**SOURCE DATA:**

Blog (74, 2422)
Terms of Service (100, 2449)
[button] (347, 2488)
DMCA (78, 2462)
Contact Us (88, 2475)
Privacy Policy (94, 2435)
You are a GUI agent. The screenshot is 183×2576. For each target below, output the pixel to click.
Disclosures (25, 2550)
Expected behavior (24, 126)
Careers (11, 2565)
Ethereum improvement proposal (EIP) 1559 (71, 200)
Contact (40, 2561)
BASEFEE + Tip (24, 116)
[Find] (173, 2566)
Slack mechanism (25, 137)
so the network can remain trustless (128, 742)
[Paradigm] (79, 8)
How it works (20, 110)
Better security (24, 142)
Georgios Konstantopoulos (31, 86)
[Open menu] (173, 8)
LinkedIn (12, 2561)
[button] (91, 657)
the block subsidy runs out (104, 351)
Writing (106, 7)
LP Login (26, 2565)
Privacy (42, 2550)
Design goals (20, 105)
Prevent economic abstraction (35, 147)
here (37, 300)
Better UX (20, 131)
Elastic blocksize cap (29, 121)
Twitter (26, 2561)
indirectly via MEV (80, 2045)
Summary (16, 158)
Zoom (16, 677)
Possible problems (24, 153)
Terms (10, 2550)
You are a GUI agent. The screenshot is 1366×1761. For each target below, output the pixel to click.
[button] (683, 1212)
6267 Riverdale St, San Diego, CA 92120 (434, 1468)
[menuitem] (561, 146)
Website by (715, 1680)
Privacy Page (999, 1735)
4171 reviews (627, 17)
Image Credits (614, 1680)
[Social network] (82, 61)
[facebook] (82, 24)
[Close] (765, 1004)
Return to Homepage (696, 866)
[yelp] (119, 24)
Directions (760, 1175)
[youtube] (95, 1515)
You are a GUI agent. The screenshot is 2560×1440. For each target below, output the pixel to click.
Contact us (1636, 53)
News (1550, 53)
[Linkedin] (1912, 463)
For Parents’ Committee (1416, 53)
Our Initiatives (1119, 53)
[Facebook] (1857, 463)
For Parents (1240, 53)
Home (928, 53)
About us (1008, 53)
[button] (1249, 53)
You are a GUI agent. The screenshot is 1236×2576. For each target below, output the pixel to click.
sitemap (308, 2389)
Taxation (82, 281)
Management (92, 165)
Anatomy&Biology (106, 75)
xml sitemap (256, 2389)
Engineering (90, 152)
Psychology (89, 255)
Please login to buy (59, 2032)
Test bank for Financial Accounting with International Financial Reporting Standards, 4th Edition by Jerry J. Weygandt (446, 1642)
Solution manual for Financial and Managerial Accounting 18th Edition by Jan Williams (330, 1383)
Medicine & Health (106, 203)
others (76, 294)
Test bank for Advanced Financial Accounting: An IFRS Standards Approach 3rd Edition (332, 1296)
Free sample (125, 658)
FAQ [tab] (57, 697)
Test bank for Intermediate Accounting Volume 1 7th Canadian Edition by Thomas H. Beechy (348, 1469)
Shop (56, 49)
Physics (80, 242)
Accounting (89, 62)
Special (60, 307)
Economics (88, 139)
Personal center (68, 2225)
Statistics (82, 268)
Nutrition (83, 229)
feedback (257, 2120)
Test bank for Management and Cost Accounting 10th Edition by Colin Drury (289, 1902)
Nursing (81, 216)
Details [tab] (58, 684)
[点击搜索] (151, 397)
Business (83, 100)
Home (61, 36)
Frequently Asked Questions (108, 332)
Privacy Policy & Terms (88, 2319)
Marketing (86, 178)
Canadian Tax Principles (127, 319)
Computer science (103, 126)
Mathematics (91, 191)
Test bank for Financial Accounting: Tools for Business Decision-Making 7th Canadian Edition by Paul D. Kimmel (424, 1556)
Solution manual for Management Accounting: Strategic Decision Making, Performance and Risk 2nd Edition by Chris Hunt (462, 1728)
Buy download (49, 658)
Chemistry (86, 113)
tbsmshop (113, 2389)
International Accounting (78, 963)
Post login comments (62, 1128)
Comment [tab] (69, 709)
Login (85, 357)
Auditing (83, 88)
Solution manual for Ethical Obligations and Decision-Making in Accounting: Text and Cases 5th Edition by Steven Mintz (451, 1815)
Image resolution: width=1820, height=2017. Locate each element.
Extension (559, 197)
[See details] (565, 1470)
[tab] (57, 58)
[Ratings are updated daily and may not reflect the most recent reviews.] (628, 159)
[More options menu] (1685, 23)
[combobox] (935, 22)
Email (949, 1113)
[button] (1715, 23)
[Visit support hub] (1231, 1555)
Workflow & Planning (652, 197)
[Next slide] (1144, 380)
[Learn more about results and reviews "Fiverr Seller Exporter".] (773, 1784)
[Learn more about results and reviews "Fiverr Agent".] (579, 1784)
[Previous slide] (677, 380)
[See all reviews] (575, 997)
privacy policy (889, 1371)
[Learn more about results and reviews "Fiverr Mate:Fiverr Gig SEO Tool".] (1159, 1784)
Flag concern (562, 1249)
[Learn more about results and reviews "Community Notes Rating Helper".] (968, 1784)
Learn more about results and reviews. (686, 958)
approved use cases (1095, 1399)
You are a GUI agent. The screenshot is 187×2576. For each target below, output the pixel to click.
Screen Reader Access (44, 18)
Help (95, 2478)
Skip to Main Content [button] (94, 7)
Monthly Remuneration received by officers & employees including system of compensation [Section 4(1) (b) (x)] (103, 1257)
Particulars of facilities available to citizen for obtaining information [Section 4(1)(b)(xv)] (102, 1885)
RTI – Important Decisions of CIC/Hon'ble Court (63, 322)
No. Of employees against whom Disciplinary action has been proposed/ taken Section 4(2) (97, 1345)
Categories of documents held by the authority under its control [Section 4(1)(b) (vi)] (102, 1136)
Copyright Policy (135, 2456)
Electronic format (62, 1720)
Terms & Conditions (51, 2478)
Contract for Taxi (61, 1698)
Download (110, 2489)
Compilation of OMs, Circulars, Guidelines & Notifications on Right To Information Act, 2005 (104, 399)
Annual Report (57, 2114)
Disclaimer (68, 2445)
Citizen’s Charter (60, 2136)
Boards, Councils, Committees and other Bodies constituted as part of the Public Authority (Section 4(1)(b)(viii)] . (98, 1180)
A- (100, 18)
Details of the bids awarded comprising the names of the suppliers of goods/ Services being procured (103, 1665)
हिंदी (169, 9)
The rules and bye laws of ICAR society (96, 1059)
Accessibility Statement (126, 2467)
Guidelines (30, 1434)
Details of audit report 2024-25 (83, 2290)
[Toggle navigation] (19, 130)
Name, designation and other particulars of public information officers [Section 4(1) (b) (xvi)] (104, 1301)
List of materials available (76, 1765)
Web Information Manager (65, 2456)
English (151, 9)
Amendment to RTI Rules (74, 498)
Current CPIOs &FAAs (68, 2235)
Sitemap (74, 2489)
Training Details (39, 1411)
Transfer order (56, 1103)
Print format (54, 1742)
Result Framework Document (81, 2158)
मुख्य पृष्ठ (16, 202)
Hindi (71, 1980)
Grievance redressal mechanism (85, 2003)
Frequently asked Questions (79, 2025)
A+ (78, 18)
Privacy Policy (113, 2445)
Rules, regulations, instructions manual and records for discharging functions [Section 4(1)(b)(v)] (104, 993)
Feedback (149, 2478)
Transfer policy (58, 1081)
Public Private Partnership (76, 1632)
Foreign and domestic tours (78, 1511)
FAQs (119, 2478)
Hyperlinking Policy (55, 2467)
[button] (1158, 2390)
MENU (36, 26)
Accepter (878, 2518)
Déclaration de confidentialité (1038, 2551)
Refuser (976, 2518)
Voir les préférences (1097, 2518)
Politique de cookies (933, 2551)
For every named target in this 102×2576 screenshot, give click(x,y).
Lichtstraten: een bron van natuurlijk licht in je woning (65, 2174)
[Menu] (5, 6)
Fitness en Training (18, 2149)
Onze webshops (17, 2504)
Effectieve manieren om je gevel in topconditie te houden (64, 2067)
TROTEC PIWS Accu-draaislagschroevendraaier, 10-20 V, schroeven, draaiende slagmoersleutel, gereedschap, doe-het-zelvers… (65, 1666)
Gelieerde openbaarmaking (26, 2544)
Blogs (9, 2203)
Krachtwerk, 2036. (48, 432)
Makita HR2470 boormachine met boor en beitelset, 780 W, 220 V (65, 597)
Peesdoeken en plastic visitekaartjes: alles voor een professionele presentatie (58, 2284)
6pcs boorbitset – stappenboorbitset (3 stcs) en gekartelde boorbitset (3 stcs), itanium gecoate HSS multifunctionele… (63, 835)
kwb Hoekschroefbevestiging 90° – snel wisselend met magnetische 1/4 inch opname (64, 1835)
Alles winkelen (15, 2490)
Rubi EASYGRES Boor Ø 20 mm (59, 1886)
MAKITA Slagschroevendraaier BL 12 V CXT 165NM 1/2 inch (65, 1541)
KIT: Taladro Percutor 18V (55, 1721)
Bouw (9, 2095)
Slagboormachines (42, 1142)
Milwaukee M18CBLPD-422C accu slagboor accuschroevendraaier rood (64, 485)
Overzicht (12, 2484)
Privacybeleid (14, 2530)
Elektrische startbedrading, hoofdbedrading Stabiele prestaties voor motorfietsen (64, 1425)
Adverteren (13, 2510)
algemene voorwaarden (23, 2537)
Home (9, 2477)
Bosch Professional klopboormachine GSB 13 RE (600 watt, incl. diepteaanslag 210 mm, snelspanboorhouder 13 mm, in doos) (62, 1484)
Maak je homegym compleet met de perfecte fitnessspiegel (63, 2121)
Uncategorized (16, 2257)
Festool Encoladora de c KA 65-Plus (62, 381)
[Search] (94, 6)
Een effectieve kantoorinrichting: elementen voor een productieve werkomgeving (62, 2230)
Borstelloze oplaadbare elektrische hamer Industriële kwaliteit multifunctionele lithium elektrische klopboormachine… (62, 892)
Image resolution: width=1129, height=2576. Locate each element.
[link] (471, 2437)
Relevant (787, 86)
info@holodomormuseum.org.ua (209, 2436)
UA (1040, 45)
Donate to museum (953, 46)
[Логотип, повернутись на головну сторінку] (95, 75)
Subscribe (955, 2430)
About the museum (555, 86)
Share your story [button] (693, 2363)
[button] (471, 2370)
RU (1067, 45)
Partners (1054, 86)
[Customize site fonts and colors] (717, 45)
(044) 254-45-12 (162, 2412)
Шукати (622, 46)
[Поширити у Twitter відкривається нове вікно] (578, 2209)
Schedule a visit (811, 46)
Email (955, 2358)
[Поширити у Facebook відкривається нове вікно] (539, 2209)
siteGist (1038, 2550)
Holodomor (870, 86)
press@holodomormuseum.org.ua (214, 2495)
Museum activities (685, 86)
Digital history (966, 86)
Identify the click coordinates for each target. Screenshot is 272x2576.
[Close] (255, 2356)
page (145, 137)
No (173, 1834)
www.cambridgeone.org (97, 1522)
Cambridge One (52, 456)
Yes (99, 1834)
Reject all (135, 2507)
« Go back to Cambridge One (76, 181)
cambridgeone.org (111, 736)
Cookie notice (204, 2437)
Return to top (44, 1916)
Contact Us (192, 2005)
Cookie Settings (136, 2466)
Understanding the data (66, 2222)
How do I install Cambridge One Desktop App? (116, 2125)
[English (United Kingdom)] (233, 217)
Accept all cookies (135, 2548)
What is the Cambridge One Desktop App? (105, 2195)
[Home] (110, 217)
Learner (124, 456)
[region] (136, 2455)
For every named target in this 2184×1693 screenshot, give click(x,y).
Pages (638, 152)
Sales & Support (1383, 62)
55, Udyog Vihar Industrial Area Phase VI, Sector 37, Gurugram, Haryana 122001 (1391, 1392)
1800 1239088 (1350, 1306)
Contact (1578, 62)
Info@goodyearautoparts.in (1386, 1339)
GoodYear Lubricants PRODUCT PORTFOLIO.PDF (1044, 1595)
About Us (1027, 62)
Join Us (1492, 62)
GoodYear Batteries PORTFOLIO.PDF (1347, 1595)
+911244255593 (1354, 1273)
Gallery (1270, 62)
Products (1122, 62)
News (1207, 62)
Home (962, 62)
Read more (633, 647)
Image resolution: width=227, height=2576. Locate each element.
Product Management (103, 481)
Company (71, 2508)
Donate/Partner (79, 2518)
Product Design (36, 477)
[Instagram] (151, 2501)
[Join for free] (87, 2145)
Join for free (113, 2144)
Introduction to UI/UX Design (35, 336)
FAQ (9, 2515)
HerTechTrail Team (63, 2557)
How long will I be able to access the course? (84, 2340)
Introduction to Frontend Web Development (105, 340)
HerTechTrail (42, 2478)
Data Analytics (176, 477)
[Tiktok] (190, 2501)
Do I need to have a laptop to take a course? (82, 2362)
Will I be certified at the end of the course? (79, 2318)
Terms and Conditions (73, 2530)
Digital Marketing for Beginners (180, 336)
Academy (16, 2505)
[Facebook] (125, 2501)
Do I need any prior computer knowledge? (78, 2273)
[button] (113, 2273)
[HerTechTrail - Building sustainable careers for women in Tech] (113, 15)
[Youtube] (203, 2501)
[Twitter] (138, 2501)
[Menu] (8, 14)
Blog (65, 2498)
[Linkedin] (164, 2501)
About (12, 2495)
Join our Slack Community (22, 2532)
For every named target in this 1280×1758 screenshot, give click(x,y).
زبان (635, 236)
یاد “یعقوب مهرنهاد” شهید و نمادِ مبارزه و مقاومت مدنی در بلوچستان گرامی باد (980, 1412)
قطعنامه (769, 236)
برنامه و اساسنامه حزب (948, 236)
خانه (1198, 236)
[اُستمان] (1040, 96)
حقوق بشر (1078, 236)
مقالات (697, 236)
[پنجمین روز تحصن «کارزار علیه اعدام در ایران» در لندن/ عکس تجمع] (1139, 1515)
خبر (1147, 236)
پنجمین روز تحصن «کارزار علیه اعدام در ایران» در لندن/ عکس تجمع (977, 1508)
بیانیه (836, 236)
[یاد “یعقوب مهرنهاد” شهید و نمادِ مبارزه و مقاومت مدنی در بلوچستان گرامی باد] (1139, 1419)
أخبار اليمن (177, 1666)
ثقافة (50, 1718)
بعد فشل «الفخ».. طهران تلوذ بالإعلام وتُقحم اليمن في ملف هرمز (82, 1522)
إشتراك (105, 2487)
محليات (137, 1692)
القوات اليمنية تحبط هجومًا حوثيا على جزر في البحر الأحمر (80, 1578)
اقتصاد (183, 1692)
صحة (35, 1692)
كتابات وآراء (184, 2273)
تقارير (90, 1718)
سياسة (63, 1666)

**TO DO:** Only the lines from the one containing "[پنجمین روز تحصن" to the end of the listing belong in the output, each reproduced exactly.

**EXERCISE RESULT:**
[پنجمین روز تحصن «کارزار علیه اعدام در ایران» در لندن/ عکس تجمع] (1139, 1515)
خبر (1147, 236)
پنجمین روز تحصن «کارزار علیه اعدام در ایران» در لندن/ عکس تجمع (977, 1508)
بیانیه (836, 236)
[یاد “یعقوب مهرنهاد” شهید و نمادِ مبارزه و مقاومت مدنی در بلوچستان گرامی باد] (1139, 1419)
أخبار اليمن (177, 1666)
ثقافة (50, 1718)
بعد فشل «الفخ».. طهران تلوذ بالإعلام وتُقحم اليمن في ملف هرمز (82, 1522)
إشتراك (105, 2487)
محليات (137, 1692)
القوات اليمنية تحبط هجومًا حوثيا على جزر في البحر الأحمر (80, 1578)
اقتصاد (183, 1692)
صحة (35, 1692)
كتابات وآراء (184, 2273)
تقارير (90, 1718)
سياسة (63, 1666)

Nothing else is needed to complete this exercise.